▸ **Data section**:
:::

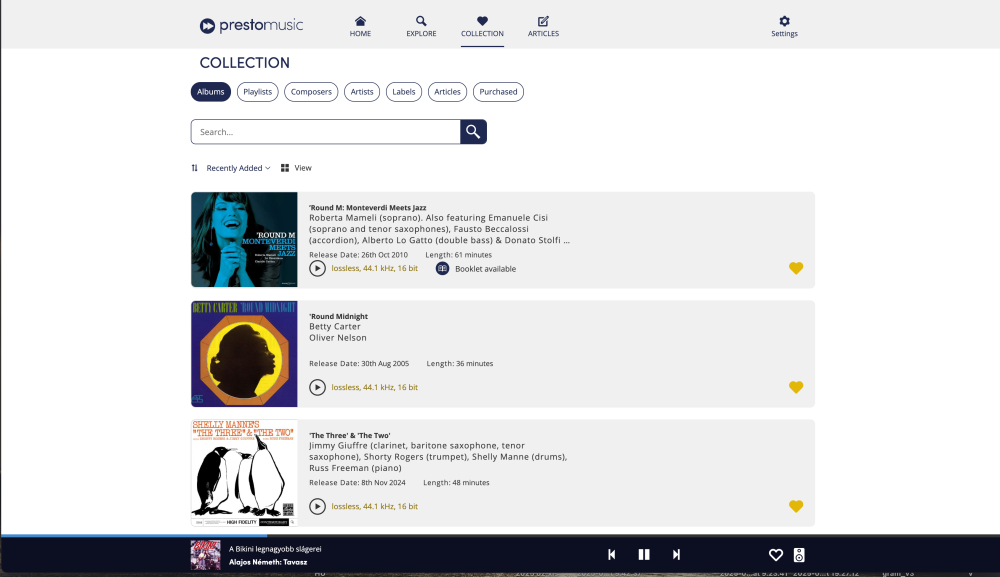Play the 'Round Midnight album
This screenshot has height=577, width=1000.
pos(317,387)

:::

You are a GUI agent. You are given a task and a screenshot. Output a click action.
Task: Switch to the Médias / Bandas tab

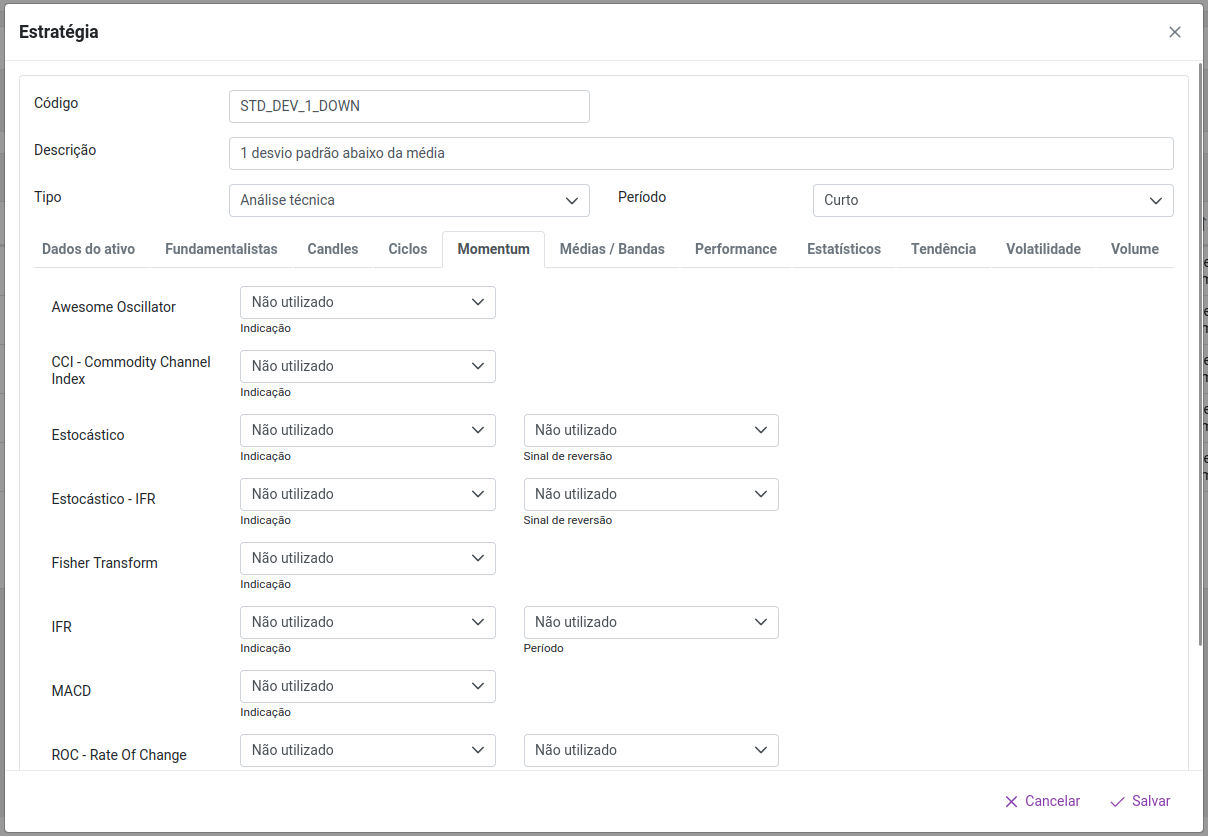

:::

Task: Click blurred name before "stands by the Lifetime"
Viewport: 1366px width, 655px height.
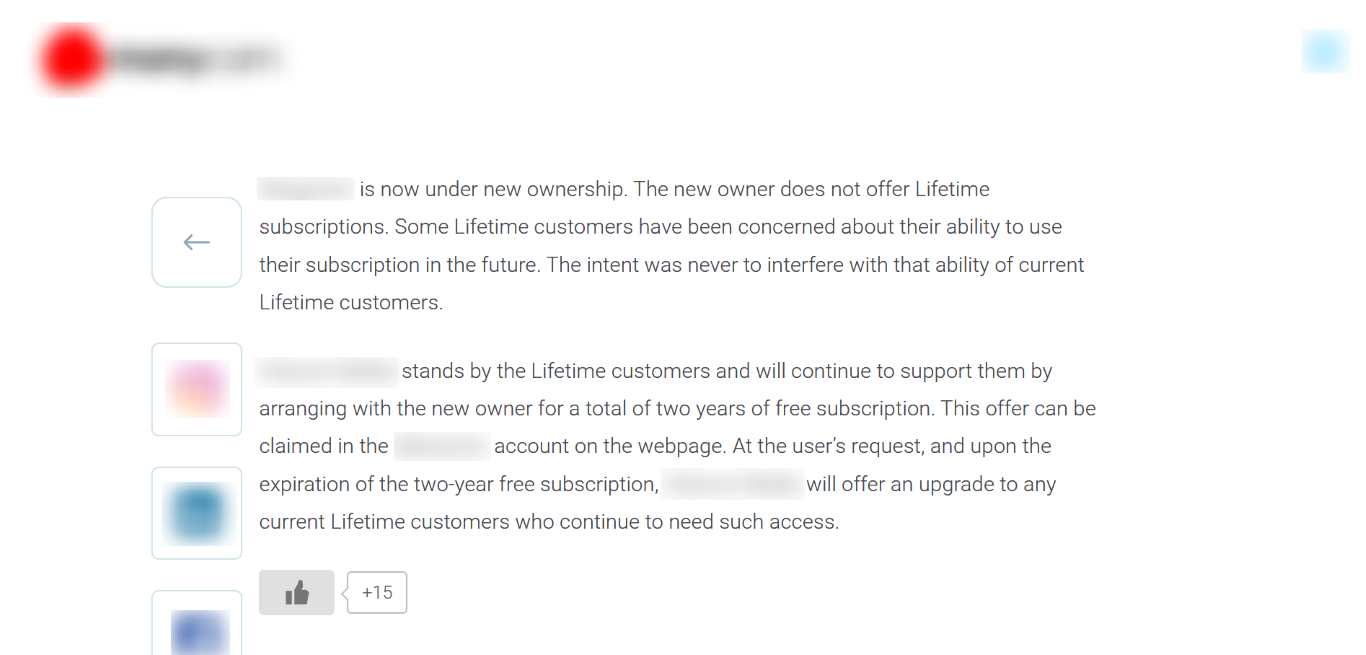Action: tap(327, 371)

:::

▸ **What is required**: Take the lines above from the one containing "You are a GUI" to the one containing "Task: Switch to the Médias / Bandas tab" and retype them exactly, both ends included, with nothing added.

▸ **Result for this task**:
You are a GUI agent. You are given a task and a screenshot. Output a click action.
Task: Switch to the Médias / Bandas tab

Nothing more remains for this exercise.